Sunday, January 19, 2014

Praying "Collects" privately and making your own.

http://allpurposeguru.hubpages.com/hub/The-Collect-as-informal-even-personal-prayer

Clearly the Collect is intended for use in the most formal of settings. That does not mean that the formal Collects in prayer books can't be used as models for less formal times of prayer.

In the introduction to his Are You Running with Me, Jesus? Episcopal priest Malcolm Boyd mentioned a man whose son had died. His distress and agony were compounded when he wanted to pray and "did not know the words of a single prayer." 



--This also was my experience when our son died in a car accident, not that long ago.  It becomes very difficult for anyone to know what to say, or think, or pray.  It is also very easy for individuals or families to fall completely apart.  It is really a very deep distress that tears at the fabric of everything.

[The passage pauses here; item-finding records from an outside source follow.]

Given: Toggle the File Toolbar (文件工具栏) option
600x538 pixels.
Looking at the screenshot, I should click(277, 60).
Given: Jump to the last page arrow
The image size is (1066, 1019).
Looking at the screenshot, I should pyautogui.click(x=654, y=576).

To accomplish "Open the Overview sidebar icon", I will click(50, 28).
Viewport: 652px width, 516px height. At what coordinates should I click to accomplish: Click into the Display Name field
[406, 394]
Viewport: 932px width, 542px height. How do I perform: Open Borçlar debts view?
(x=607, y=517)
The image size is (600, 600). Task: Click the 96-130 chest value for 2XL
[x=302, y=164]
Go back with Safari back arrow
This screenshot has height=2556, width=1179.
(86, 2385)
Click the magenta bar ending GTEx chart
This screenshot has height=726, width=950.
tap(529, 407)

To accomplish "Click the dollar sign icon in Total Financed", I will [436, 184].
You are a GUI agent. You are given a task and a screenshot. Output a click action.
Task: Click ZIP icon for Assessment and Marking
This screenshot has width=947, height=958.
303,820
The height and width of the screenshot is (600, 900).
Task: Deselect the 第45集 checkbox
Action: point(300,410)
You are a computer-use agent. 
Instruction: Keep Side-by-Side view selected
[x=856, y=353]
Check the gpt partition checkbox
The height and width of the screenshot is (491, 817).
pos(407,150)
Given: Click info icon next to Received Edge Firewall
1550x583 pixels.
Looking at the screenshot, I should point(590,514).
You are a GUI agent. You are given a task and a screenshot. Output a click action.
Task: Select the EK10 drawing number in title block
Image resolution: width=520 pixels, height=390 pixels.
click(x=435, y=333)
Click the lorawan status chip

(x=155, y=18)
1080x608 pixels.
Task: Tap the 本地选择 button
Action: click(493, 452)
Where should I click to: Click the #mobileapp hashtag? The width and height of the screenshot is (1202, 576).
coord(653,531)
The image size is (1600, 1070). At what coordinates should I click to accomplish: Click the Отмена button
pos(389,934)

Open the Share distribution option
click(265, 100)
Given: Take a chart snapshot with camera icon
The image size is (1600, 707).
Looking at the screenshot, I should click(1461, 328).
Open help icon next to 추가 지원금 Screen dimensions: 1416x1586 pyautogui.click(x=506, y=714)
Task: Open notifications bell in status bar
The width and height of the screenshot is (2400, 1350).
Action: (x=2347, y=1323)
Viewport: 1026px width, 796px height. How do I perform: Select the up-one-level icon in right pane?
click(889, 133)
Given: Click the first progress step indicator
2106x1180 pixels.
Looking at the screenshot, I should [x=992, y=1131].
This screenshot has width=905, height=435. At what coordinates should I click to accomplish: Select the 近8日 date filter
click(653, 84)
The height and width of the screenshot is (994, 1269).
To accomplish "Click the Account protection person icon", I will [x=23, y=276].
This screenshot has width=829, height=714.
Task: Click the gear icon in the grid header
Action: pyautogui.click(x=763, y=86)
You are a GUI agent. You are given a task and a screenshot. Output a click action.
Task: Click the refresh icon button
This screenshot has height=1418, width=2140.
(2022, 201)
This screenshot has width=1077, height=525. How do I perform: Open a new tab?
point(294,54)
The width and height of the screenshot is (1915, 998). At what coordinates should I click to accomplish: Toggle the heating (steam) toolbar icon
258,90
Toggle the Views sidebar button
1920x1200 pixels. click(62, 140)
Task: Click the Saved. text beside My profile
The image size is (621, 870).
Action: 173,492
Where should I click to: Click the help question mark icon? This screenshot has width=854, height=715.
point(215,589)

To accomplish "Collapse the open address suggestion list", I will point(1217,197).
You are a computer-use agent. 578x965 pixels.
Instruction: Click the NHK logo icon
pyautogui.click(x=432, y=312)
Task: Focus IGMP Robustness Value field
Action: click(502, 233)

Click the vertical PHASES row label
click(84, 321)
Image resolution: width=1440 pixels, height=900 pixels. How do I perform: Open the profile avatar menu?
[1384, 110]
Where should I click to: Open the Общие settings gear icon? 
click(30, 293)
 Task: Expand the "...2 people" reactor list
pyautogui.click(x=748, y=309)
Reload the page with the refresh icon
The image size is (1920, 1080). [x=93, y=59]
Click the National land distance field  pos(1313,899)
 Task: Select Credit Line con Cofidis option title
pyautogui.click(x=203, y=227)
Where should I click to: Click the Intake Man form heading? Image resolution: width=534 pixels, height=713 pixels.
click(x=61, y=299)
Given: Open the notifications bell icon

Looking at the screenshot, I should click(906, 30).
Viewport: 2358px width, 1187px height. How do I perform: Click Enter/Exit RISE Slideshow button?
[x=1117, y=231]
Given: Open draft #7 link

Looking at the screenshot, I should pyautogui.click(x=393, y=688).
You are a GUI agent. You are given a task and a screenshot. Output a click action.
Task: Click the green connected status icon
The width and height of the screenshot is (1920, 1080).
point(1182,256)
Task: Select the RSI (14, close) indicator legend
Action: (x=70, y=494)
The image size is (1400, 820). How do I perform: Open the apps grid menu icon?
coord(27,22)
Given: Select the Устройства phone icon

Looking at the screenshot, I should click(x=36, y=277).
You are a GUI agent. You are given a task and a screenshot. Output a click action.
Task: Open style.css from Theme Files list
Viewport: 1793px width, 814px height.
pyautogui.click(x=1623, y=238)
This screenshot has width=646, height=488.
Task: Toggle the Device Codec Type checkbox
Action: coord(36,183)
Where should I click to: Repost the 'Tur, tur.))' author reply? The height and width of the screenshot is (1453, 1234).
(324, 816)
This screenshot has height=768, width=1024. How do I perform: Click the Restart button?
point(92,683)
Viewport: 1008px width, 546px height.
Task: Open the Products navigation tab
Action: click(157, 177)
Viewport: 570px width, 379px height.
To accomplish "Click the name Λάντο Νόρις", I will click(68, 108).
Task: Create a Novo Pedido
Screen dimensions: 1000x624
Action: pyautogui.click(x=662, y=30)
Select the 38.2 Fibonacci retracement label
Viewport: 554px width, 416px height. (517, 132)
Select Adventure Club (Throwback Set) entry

Then we found that we did very well to keep to our devotional schedule and at the time the Treasury of Daily Prayer was issued by Concordia Publishing House, in which are found many beautiful prayers and excerpts of books and sermons, together with the Bible readings.  Onto this we hung what remained of our lives.  


All the Collects in The Book of Common Prayer are ancient prayers, and I have copied the modernized version. It's still more formal than anybody ever speaks conversationally, and I would never attempt to ape that style in my own prayers. 

Besides being easy to remember, though, the chief virtue of the form is that it forces me to place whatever I ask for in the context of God's grace rather than my own desires. If fact, if I cannot express a desire in the form of a Collect, I have to suspect that I need to meditate very specifically on how "not my will but yours" applies to the issue. In that way, what first seemed like a good way to structure public prayers became a means of evaluating to what extent my own desires.


--This is an important thought.  Our own desires are not the primary thing in our prayers.  They belong there, no doubt, but they are not primary.  This is the only way to live with faith and hope in the light of tragedy.  Even with joy.  

The author suggests writing your own collects and gives an example.  This would be an interesting exercise.